__Problem to solve__
Look through the records below and collect all lines that hold the string "Image".

__Material shown__

----

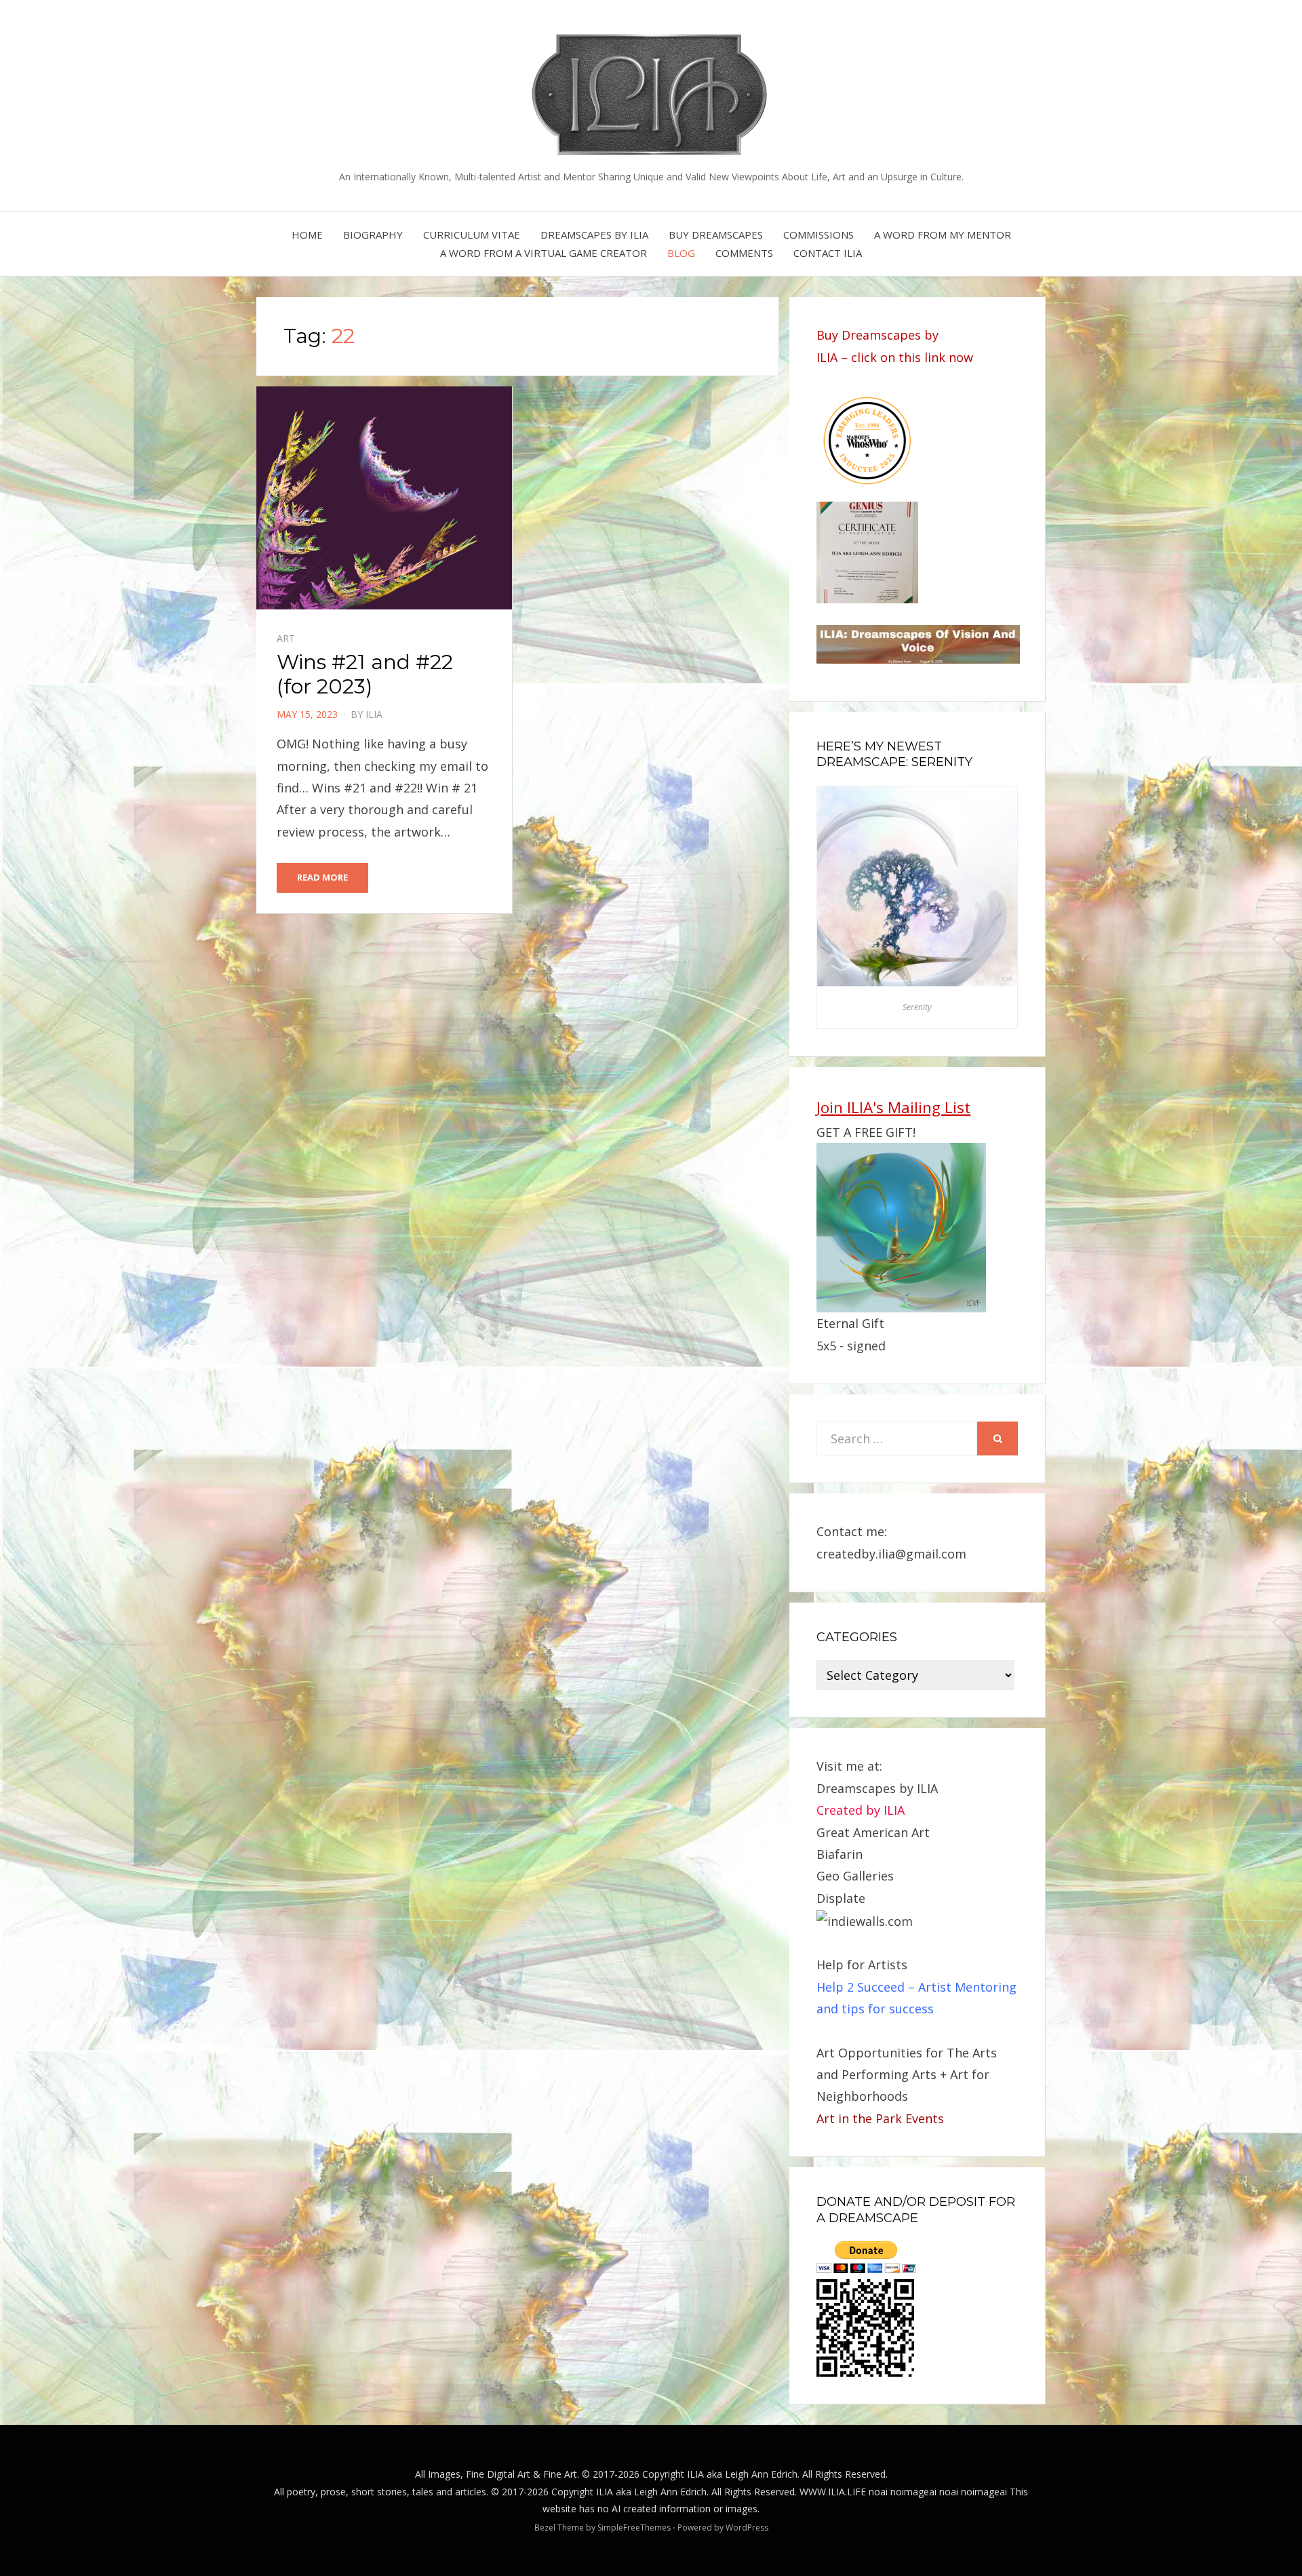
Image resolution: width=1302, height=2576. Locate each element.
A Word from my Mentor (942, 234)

----

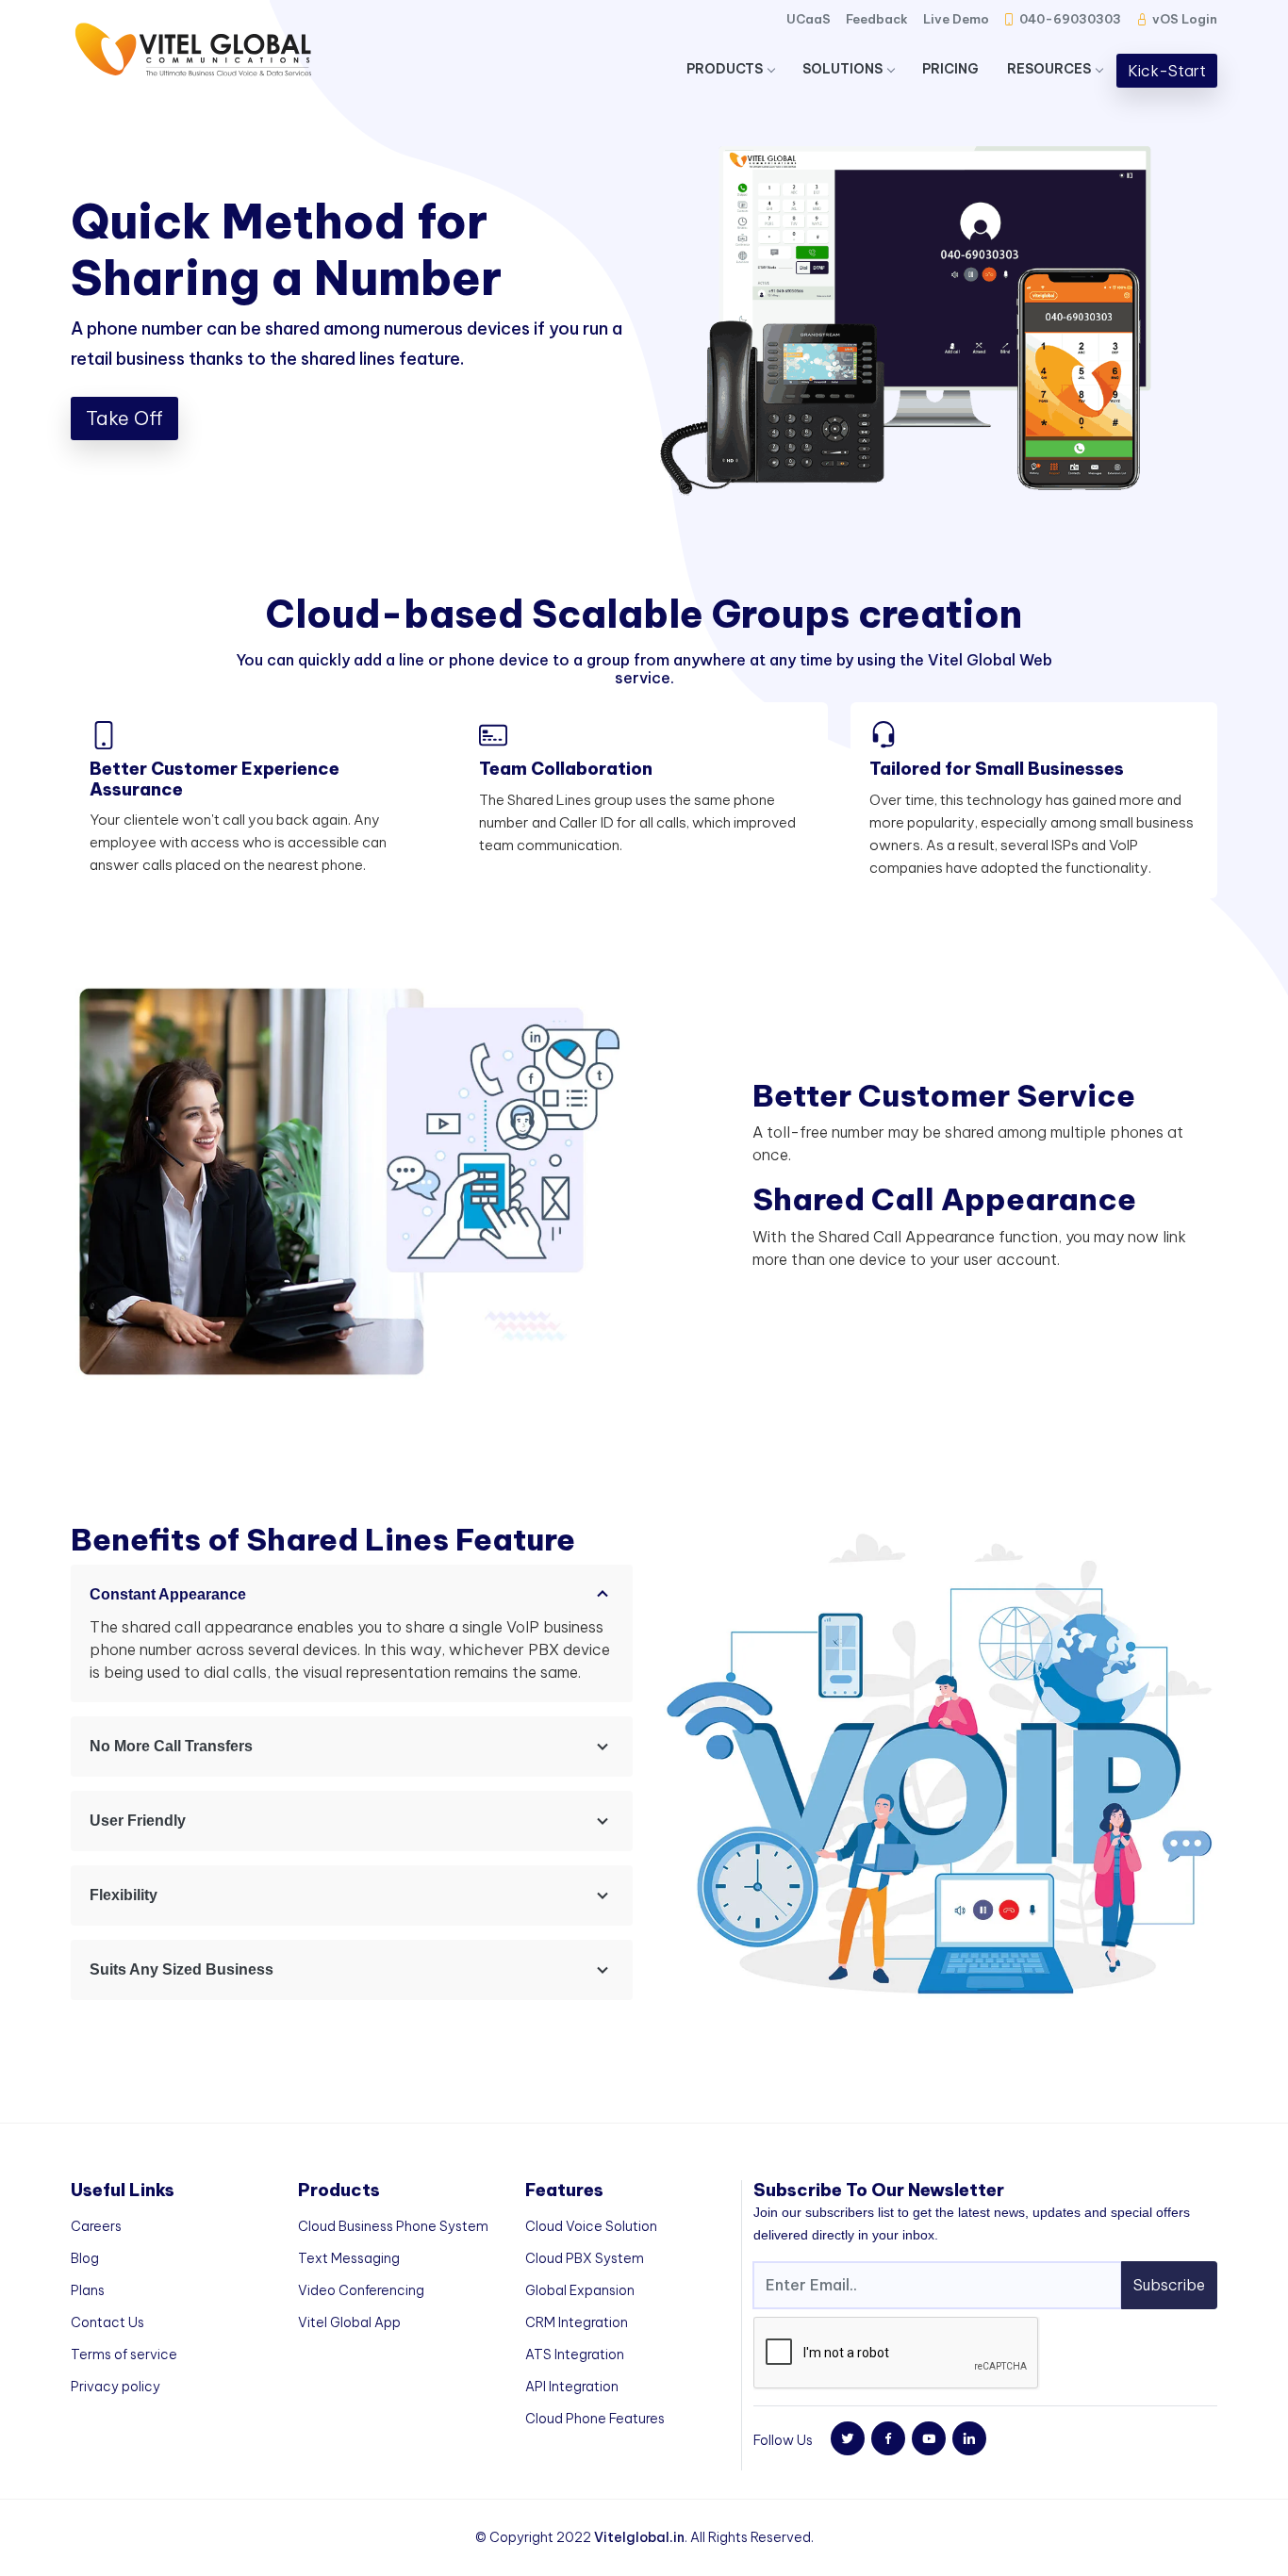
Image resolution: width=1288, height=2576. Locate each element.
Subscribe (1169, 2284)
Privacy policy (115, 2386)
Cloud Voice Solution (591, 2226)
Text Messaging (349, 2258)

----

__Answer area__
Image resolution: width=1302, height=2576. Locate each element.
Image resolution: width=1288, height=2576. Locate each element.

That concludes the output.